»»

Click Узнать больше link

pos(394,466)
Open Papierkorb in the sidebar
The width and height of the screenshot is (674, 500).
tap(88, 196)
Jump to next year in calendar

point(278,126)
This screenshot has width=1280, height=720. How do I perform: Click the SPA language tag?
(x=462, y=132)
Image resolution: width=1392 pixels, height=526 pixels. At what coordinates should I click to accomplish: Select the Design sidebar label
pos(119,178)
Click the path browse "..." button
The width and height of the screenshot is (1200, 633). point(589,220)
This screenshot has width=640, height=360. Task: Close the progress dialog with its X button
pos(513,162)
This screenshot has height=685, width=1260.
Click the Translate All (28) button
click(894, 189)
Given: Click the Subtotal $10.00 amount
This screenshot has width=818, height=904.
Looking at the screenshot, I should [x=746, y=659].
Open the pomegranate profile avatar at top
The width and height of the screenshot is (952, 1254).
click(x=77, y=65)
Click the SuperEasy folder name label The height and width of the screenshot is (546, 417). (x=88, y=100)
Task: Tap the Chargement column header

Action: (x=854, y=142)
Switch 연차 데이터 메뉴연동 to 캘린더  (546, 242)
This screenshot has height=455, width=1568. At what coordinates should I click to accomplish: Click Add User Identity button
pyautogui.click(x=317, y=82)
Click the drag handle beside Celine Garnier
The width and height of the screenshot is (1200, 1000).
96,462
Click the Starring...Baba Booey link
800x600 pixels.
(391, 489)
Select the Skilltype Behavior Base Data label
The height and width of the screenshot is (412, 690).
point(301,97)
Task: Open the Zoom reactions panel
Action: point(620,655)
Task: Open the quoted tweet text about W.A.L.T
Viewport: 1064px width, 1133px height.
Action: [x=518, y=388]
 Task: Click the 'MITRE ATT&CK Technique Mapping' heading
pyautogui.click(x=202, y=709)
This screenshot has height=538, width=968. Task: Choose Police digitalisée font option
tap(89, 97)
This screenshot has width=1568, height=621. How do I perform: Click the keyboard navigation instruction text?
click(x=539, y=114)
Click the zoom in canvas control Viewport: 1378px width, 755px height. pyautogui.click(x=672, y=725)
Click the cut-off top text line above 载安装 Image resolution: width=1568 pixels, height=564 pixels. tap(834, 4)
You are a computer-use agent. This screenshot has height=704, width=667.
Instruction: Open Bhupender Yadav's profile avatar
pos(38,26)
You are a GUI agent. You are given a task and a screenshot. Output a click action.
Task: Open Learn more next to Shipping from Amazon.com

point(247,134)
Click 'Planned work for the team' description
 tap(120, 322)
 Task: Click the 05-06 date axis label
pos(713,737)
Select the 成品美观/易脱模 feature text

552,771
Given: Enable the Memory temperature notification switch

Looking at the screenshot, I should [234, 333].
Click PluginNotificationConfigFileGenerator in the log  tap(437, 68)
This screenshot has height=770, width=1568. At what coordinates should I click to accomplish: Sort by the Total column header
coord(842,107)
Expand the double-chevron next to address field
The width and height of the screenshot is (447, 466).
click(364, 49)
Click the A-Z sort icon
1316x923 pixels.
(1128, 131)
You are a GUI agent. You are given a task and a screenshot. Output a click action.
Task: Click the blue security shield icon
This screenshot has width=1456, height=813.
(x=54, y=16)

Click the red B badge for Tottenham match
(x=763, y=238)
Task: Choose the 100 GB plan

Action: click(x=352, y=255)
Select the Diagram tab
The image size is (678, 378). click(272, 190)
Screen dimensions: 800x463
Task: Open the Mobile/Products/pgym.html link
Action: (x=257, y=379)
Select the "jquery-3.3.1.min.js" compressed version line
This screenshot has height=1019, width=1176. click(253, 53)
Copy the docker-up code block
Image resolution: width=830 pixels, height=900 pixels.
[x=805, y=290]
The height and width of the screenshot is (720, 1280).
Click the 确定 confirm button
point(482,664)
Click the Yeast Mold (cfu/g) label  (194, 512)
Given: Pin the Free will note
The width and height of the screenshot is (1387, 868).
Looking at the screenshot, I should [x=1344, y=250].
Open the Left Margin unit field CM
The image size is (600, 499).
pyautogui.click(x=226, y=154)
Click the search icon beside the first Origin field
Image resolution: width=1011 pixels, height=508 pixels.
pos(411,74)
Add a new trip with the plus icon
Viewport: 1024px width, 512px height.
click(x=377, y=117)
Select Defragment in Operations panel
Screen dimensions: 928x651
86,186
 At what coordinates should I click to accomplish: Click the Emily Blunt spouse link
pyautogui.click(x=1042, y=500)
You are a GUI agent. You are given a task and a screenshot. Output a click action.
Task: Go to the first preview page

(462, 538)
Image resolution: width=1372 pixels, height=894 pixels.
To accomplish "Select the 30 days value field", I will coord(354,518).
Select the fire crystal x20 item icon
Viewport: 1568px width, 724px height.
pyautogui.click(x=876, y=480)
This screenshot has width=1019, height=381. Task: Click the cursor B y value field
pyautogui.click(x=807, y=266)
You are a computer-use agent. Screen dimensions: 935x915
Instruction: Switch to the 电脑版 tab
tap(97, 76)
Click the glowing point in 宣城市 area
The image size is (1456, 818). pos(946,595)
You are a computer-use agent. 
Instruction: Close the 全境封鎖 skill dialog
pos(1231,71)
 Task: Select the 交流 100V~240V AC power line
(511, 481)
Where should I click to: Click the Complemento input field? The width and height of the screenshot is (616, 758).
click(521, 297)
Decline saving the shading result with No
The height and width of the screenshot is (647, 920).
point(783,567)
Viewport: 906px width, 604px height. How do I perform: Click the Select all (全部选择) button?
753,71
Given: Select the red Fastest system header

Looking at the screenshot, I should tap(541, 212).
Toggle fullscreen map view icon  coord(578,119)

««

■ Assignment: Search the preceding listing for "computer", then copy every line that holds it.

■ Answer to this problem:
You are a computer-use agent. This screenshot has height=704, width=667.
You are a computer-use agent. Screen dimensions: 935x915
You are a computer-use agent. 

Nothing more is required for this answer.